ASSIGNMENT: Omit the pictures and copy the entries exactly.

════════════════════

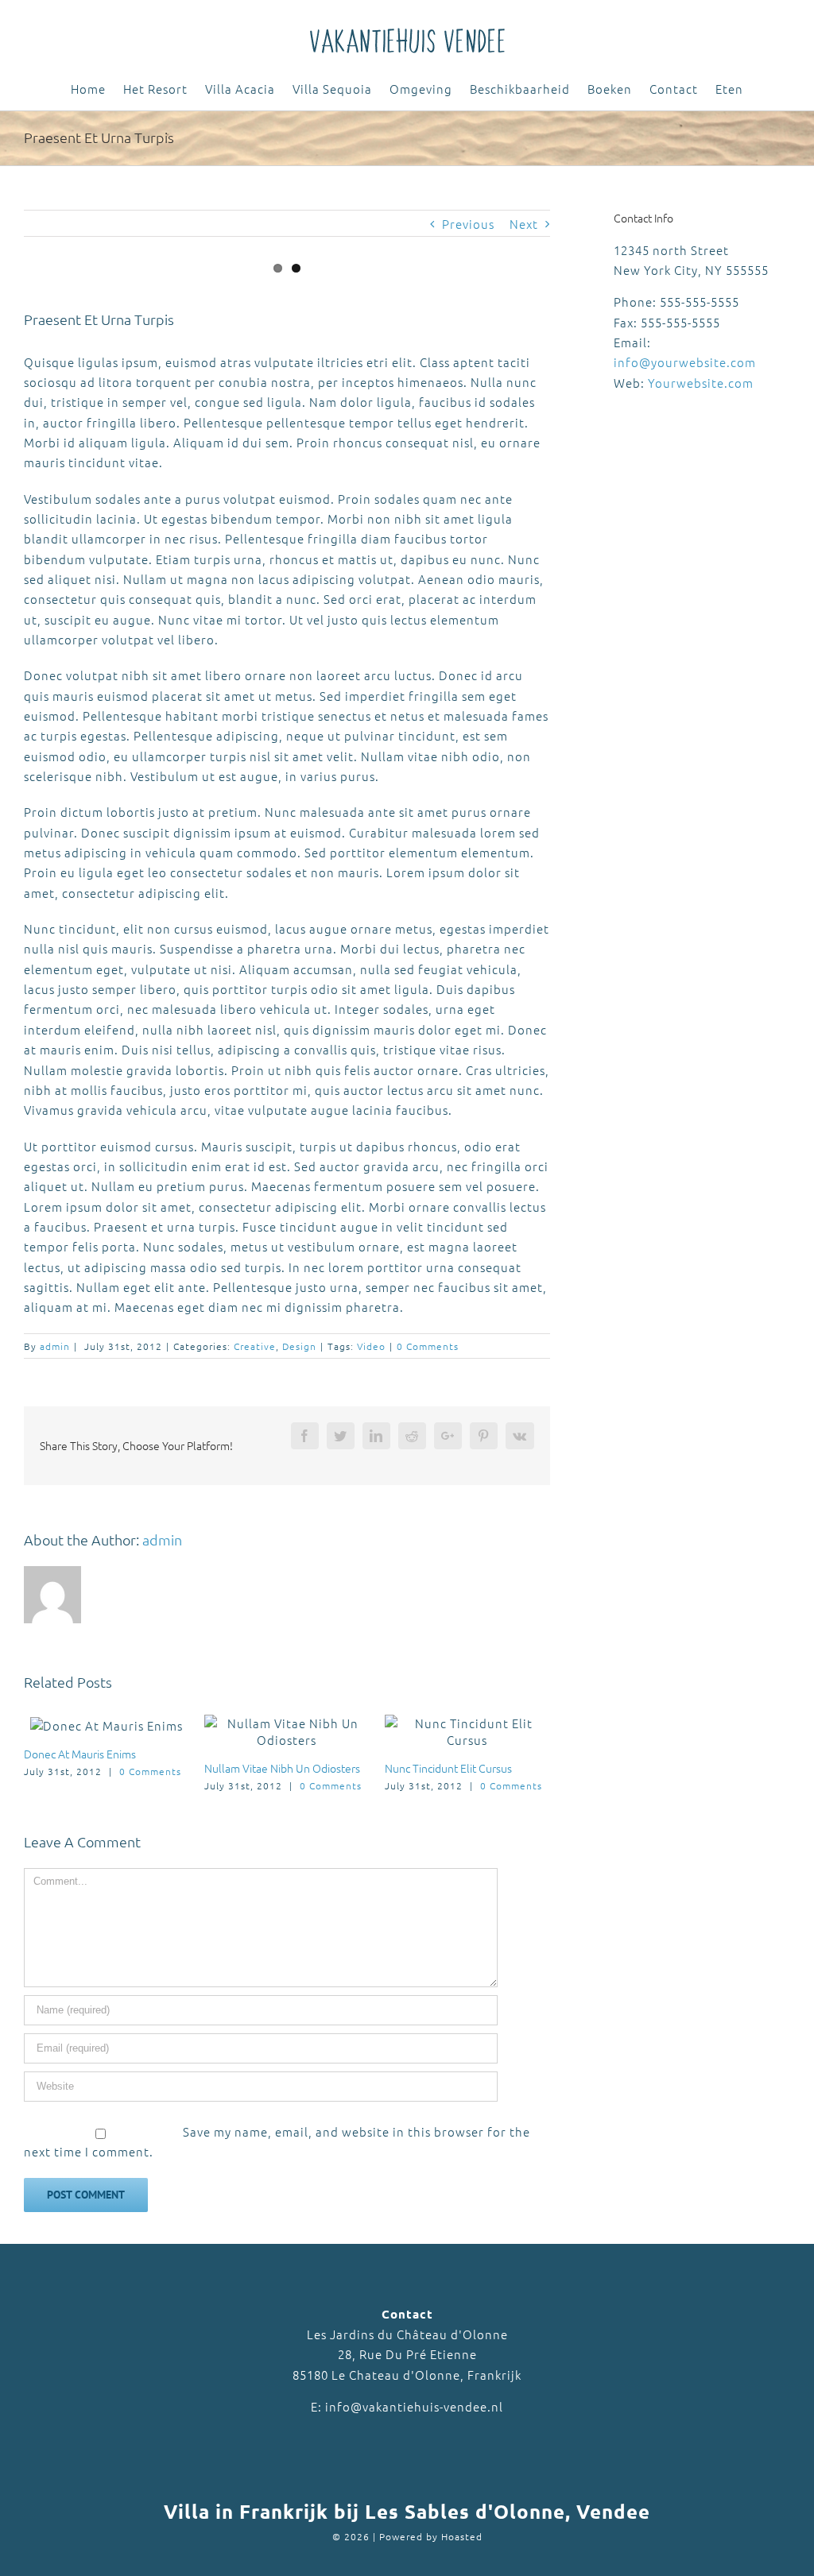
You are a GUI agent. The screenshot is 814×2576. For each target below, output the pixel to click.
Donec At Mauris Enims (80, 1754)
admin (55, 1346)
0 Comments (428, 1346)
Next (524, 223)
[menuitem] (97, 90)
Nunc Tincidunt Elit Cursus (448, 1768)
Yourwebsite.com (701, 382)
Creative (255, 1346)
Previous (468, 223)
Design (299, 1346)
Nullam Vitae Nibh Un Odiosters (282, 1768)
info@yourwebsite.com (685, 362)
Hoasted (462, 2536)
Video (371, 1346)
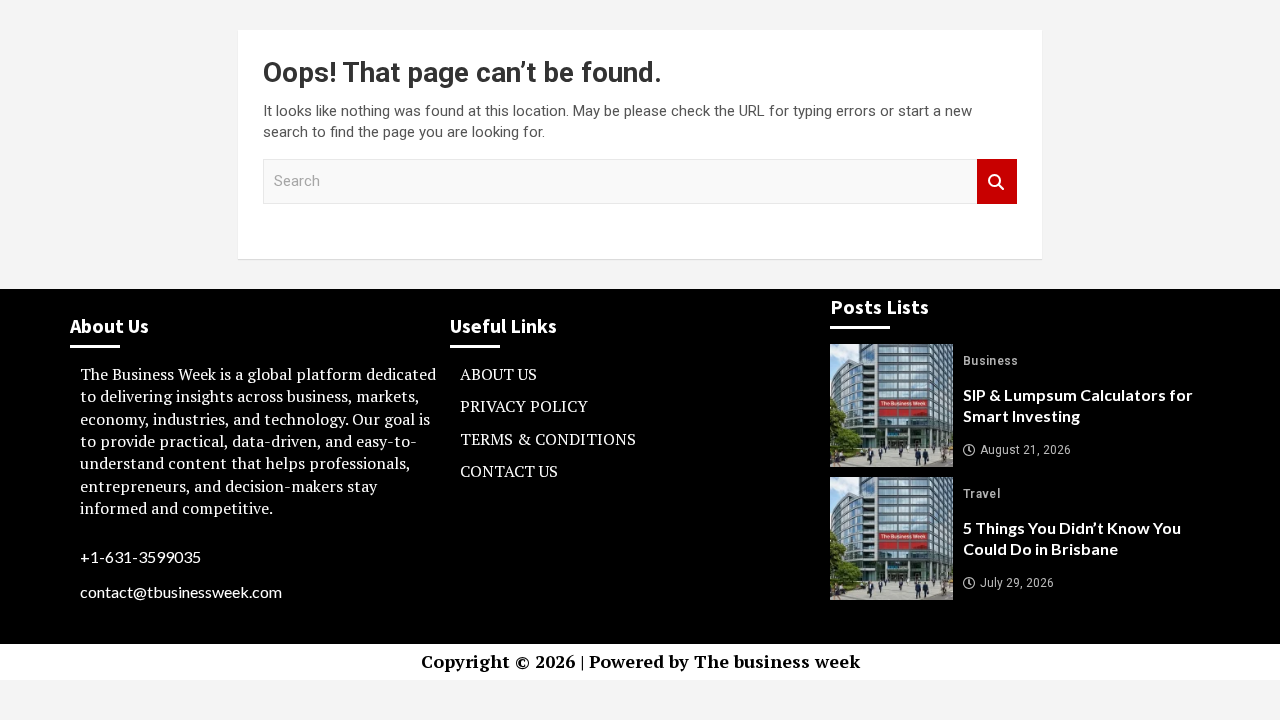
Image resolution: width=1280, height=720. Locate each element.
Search (997, 181)
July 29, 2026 (1017, 583)
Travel (981, 494)
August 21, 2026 (1025, 450)
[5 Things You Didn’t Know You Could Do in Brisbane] (891, 538)
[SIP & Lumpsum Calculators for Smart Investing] (891, 405)
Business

════════════════════

RESULT:
You are a GUI agent. The screenshot is 814×2576. For each target below, output the pixel to click.
Donec At Mauris Enims (80, 1754)
admin (55, 1346)
0 Comments (428, 1346)
Next (524, 223)
[menuitem] (97, 90)
Nunc Tincidunt Elit Cursus (448, 1768)
Yourwebsite.com (701, 382)
Creative (255, 1346)
Previous (468, 223)
Design (299, 1346)
Nullam Vitae Nibh Un Odiosters (282, 1768)
info@yourwebsite.com (685, 362)
Hoasted (462, 2536)
Video (371, 1346)
Image resolution: width=1280, height=720. Locate each element.
Search (997, 181)
July 29, 2026 (1017, 583)
Travel (981, 494)
August 21, 2026 (1025, 450)
[5 Things You Didn’t Know You Could Do in Brisbane] (891, 538)
[SIP & Lumpsum Calculators for Smart Investing] (891, 405)
Business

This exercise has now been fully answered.